■ **WHAT TO PRODUCE**: Output exactly the lines below, starting with the line that has "Screen dimensions: 653x757" and going on through the line that has "Open the Fait Maison book cover", both included, and no other lines.

Saved data entries:
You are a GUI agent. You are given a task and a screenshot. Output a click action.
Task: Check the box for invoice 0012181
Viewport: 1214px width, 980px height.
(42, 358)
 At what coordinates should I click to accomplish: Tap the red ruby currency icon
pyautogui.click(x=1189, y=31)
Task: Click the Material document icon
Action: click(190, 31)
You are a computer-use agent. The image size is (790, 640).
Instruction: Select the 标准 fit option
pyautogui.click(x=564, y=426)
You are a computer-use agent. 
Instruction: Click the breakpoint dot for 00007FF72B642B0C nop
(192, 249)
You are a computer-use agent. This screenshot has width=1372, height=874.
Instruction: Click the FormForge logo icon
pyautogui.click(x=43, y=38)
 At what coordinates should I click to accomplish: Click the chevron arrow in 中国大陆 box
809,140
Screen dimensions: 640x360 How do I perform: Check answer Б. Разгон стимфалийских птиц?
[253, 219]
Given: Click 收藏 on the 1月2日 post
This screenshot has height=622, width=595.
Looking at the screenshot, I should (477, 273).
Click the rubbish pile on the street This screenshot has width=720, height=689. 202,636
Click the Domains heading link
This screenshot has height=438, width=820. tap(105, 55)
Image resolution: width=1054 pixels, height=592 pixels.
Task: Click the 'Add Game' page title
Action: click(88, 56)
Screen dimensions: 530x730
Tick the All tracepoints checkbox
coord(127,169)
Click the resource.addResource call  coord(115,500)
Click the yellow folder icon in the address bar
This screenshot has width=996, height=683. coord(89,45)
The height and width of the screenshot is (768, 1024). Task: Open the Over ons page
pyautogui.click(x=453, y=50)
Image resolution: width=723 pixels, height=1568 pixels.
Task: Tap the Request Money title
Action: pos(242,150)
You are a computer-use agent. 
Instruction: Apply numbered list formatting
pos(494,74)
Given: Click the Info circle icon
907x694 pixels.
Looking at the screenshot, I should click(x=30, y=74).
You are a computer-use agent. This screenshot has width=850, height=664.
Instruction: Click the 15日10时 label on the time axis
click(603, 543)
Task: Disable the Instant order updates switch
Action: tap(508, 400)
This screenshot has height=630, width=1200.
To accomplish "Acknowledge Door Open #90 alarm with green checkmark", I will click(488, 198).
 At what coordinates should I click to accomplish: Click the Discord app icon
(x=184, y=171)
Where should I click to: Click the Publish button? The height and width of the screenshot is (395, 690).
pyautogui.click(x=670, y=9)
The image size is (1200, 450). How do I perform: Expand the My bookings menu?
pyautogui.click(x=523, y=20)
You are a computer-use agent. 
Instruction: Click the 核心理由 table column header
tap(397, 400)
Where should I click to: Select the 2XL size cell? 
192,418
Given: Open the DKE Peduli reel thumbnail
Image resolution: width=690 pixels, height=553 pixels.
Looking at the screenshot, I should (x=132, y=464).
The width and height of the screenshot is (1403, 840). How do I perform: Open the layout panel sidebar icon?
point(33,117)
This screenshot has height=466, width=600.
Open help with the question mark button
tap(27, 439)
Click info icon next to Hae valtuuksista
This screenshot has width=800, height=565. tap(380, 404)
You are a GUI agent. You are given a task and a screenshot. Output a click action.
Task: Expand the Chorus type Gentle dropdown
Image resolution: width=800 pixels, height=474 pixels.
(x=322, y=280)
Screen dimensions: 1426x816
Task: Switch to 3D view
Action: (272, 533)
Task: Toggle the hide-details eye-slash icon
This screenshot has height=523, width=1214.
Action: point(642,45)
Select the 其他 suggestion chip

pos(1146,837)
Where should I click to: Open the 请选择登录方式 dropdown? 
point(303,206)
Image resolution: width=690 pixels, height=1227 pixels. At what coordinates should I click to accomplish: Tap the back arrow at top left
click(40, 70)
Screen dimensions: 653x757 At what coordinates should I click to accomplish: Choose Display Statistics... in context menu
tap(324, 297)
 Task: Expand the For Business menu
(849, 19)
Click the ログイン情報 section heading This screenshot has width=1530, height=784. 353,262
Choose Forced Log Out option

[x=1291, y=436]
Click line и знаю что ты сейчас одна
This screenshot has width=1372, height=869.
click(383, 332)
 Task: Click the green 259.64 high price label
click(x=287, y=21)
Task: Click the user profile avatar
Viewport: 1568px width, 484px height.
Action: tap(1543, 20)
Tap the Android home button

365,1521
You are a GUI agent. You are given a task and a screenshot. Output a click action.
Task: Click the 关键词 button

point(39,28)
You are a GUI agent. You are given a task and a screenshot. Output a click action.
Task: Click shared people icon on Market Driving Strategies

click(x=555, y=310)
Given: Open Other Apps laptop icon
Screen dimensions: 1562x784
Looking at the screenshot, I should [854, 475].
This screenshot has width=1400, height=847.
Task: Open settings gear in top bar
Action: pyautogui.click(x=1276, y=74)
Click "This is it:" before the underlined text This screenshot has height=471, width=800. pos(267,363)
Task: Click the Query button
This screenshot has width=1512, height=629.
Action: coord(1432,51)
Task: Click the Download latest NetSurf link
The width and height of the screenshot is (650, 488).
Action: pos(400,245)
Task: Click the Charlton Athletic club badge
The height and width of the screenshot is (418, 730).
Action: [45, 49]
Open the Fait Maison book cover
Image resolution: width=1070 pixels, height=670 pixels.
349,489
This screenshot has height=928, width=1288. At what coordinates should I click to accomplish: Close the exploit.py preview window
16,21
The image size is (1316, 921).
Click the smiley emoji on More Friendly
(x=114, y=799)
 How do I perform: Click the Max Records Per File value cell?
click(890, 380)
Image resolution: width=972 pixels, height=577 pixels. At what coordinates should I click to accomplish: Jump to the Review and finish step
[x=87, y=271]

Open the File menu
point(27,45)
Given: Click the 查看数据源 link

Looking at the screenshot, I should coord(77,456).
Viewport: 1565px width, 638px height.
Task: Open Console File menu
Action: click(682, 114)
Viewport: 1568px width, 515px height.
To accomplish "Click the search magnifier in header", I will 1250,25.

■ **RESULT BELOW**:
Screen dimensions: 653x757 At what coordinates should I click to accomplish: Choose Display Statistics... in context menu
tap(324, 297)
 Task: Expand the For Business menu
(849, 19)
Click the ログイン情報 section heading This screenshot has width=1530, height=784. 353,262
Choose Forced Log Out option

[x=1291, y=436]
Click line и знаю что ты сейчас одна
This screenshot has width=1372, height=869.
click(383, 332)
 Task: Click the green 259.64 high price label
click(x=287, y=21)
Task: Click the user profile avatar
Viewport: 1568px width, 484px height.
Action: tap(1543, 20)
Tap the Android home button

365,1521
You are a GUI agent. You are given a task and a screenshot. Output a click action.
Task: Click the 关键词 button

point(39,28)
You are a GUI agent. You are given a task and a screenshot. Output a click action.
Task: Click shared people icon on Market Driving Strategies

click(x=555, y=310)
Given: Open Other Apps laptop icon
Screen dimensions: 1562x784
Looking at the screenshot, I should [854, 475].
This screenshot has width=1400, height=847.
Task: Open settings gear in top bar
Action: pyautogui.click(x=1276, y=74)
Click "This is it:" before the underlined text This screenshot has height=471, width=800. pos(267,363)
Task: Click the Query button
This screenshot has width=1512, height=629.
Action: coord(1432,51)
Task: Click the Download latest NetSurf link
The width and height of the screenshot is (650, 488).
Action: pos(400,245)
Task: Click the Charlton Athletic club badge
The height and width of the screenshot is (418, 730).
Action: [45, 49]
Open the Fait Maison book cover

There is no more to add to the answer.